— 抜粋した説教 —
○金 南錫牧師 マルコによる福音書11章1-11節
本日の聖書箇所は、イエス様がいよいよエルサレムに入る場面です。
イエス様がエルサレムに入城されたとき、子ろばに乗って入城されました。2節に「まだだれも乗ったことのない子ろば」であったと記されています。普通、城に入るとき、ろばよりも軍馬を思い浮かべる人が多いでしょう。しかし、イエス様は子ろばに乗って、エルサレムに入城されました。ここには、メシアは柔和な方でろばに乗ってやって来るとの預言の成就が意図されています。
ゼカリヤ書9章9節、10節に「娘シオンよ、大いに踊れ。娘エルサレムよ、歓呼の声をあげよ。見よ、あなたの王が来る。彼は神に従い、勝利を与えられた者、高ぶることなく、ろばに乗って来る。雌ろばの子であるろばに乗って。わたしはエフライムから戦車を、エルサレムから軍馬を絶つ。戦いの弓は絶たれ、諸国の民に平和が告げられる。彼の支配は海から海へ、大河から地の果てにまで及ぶ」とあります。この御言葉のように、イエス様は平和の王として、ろばにしかも子ろばに乗ってエルサレムに入城されたのです。
人々が期待するメシアは、日常を襲う生活の苦しさ、病や災いを幸福と健康に変えてくださるお方でありました。そのようなメシアは、力を持ち、人々を圧倒するような姿を持っていてよいはずです。しかし、イエス様は意気揚々と凱旋するかのような王として入城されません。イエス様は、十字架の死によって人の罪に勝利される王であることを、とぼとぼと歩くろばに乗るという行為に表されました。
さらに、イエス様の御用のために、力のない子ろばが用いられたということは、私たちへの励ましになります。イエス様が子ろばを手に入れるとき、二人の弟子を遣わされました。そして彼らにこう言われました。2節、3節です。

— 一覧の項目 —

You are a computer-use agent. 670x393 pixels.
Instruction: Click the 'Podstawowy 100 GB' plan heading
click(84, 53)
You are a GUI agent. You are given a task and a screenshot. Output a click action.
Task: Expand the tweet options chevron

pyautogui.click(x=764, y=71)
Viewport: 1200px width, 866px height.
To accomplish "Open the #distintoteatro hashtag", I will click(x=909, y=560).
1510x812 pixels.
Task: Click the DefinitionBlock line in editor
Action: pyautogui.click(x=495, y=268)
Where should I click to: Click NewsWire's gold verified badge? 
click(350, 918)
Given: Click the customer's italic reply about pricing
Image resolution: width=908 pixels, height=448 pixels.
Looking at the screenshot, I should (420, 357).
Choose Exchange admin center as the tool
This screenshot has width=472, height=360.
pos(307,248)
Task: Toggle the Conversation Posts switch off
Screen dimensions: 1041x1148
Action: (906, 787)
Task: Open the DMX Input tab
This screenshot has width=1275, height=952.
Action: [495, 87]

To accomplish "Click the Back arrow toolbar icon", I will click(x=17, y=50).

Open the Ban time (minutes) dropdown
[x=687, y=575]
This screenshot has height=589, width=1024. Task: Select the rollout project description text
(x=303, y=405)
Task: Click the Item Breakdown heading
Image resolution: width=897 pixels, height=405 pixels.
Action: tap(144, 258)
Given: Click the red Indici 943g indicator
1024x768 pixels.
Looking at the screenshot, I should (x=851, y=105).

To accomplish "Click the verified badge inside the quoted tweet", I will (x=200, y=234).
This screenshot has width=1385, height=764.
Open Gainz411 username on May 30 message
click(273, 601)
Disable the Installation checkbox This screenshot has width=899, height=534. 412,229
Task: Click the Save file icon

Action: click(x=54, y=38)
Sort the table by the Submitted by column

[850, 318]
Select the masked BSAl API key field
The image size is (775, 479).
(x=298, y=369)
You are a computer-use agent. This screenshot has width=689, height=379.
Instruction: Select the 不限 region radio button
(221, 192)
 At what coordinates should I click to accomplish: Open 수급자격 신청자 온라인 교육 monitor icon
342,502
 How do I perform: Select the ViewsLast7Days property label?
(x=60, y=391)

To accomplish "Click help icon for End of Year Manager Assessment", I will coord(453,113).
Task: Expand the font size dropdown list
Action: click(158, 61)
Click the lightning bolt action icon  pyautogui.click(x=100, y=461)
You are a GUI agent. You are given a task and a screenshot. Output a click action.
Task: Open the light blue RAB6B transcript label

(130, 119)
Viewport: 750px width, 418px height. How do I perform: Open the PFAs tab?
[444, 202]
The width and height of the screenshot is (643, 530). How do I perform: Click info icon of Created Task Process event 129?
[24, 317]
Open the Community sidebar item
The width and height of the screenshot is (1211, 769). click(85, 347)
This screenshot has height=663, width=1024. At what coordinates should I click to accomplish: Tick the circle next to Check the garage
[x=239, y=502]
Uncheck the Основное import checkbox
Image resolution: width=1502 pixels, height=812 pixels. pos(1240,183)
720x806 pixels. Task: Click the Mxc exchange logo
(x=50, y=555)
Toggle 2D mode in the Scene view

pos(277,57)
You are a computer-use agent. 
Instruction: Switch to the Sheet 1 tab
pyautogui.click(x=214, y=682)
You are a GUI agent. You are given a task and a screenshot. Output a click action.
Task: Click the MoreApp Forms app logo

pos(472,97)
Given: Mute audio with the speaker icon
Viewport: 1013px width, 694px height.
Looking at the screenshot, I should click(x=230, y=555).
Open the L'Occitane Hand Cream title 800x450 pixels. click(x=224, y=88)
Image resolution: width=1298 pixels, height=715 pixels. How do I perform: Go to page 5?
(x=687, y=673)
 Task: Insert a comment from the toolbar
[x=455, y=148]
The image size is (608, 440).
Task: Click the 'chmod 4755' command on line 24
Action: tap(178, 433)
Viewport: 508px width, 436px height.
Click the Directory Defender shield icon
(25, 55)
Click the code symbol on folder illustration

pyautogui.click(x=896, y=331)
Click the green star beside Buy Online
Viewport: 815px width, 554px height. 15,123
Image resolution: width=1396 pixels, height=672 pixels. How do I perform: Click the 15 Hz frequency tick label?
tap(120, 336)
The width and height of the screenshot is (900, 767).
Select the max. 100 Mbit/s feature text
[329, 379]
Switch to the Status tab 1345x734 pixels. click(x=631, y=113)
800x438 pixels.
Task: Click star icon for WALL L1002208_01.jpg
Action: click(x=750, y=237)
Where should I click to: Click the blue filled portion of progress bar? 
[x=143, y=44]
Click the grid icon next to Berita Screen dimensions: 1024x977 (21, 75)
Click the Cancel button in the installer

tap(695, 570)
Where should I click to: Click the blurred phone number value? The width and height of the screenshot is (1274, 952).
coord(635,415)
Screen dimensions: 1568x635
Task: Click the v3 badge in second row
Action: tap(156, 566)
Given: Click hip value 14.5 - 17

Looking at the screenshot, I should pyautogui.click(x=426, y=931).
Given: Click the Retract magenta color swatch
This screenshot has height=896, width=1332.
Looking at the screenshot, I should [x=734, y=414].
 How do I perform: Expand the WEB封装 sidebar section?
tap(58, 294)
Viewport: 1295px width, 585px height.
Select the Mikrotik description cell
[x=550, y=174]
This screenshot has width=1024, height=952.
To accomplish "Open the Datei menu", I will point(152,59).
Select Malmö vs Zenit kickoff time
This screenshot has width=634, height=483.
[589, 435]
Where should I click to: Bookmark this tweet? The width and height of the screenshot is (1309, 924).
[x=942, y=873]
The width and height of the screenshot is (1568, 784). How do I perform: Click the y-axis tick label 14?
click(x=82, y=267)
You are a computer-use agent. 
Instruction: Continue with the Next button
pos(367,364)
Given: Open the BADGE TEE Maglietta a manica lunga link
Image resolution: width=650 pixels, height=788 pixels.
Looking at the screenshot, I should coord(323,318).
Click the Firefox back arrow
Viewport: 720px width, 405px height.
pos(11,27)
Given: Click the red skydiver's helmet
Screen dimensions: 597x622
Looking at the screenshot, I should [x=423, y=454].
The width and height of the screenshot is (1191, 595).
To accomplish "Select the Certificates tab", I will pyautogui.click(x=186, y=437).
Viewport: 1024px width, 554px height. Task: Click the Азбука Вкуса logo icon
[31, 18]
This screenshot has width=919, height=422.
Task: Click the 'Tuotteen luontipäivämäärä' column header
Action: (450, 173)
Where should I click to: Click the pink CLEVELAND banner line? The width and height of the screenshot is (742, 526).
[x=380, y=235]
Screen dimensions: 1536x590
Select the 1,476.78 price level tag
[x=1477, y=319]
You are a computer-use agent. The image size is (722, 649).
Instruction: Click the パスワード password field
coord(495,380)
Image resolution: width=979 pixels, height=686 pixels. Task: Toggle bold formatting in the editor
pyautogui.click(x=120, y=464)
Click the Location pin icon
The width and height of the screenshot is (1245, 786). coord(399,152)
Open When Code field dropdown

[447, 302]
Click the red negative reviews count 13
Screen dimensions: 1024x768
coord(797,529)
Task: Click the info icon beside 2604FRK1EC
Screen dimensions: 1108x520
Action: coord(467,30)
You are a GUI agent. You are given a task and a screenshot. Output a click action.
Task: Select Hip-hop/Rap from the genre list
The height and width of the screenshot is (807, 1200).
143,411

— 課題の内容 —
次の1.〜3.の記述がこの説教の内容と合うかどうかを判断し、それぞれ「はい」か「いいえ」で答え、決め手となる説教の語句をそのまま引用してください。
1. イエスが乗ったのは、まだだれも乗ったことのない子ろばである。
2. イエスは軍馬に乗ってエルサレムに入城した。
3. イエスは子ろばを手に入れるとき、三人の弟子を遣わした。
一覧は別の出典から取ったものである。

— この課題の解答 —
1. はい 「まだだれも乗ったことのない子ろば」
2. いいえ 「イエス様は子ろばに乗って、エルサレムに入城されました」
3. いいえ 「二人の弟子を遣わされました」